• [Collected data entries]
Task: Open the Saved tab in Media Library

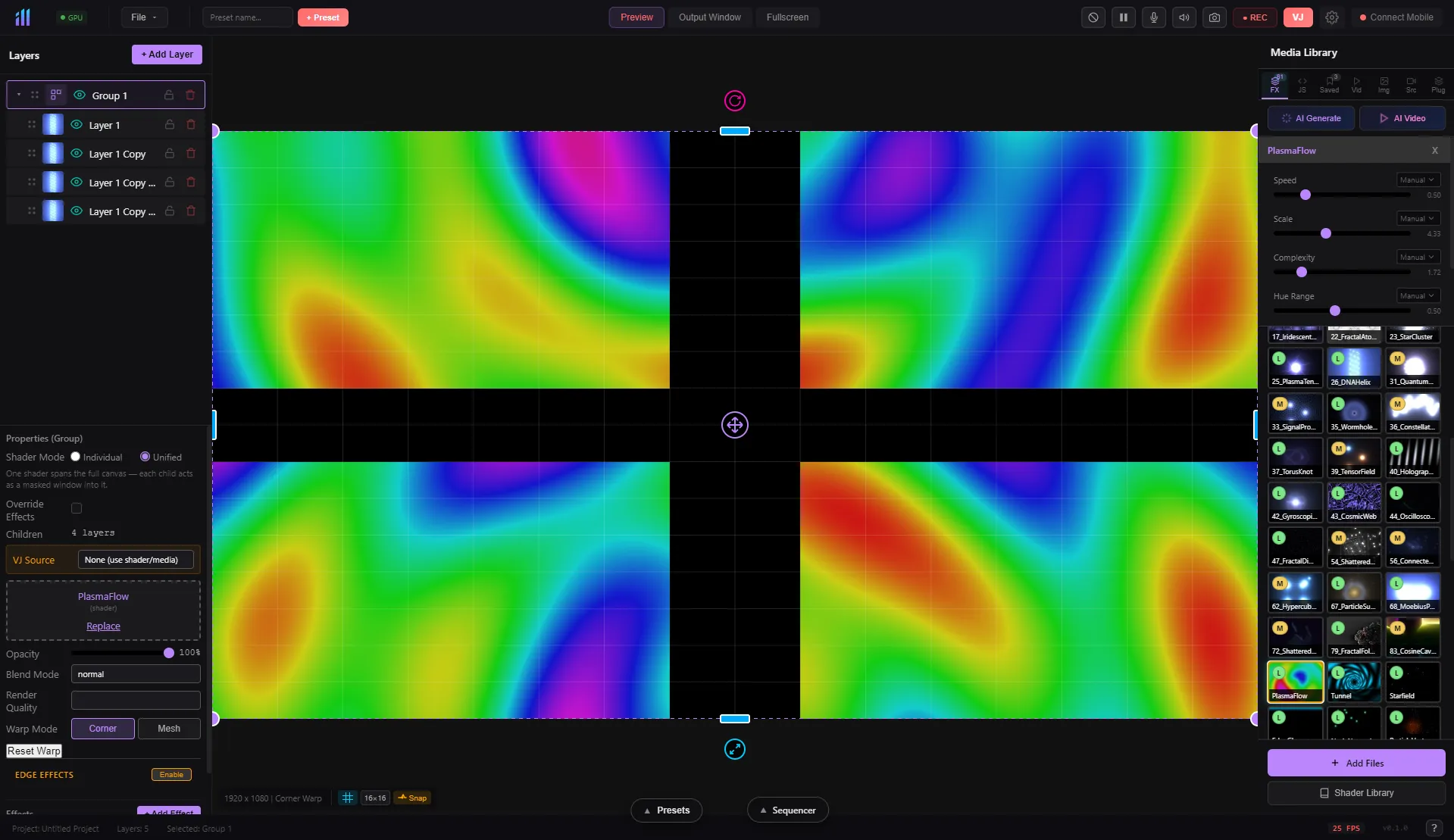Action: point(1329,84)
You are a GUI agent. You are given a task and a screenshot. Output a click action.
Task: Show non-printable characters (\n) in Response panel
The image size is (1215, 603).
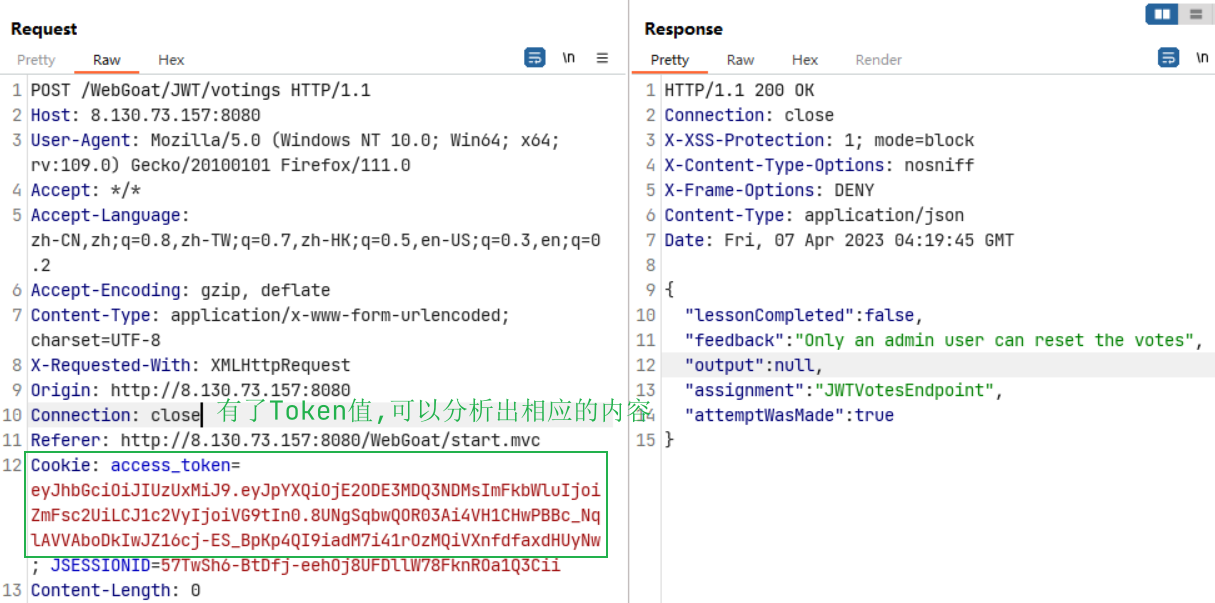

• [ABOUT THIS EXERCISE]
Without the pictures, give all of the entries above again exactly.

• [OUTPUT FOR THIS EXERCISE]
Task: Open the Saved tab in Media Library

Action: point(1329,84)
You are a GUI agent. You are given a task and a screenshot. Output a click action.
Task: Show non-printable characters (\n) in Response panel
The image size is (1215, 603).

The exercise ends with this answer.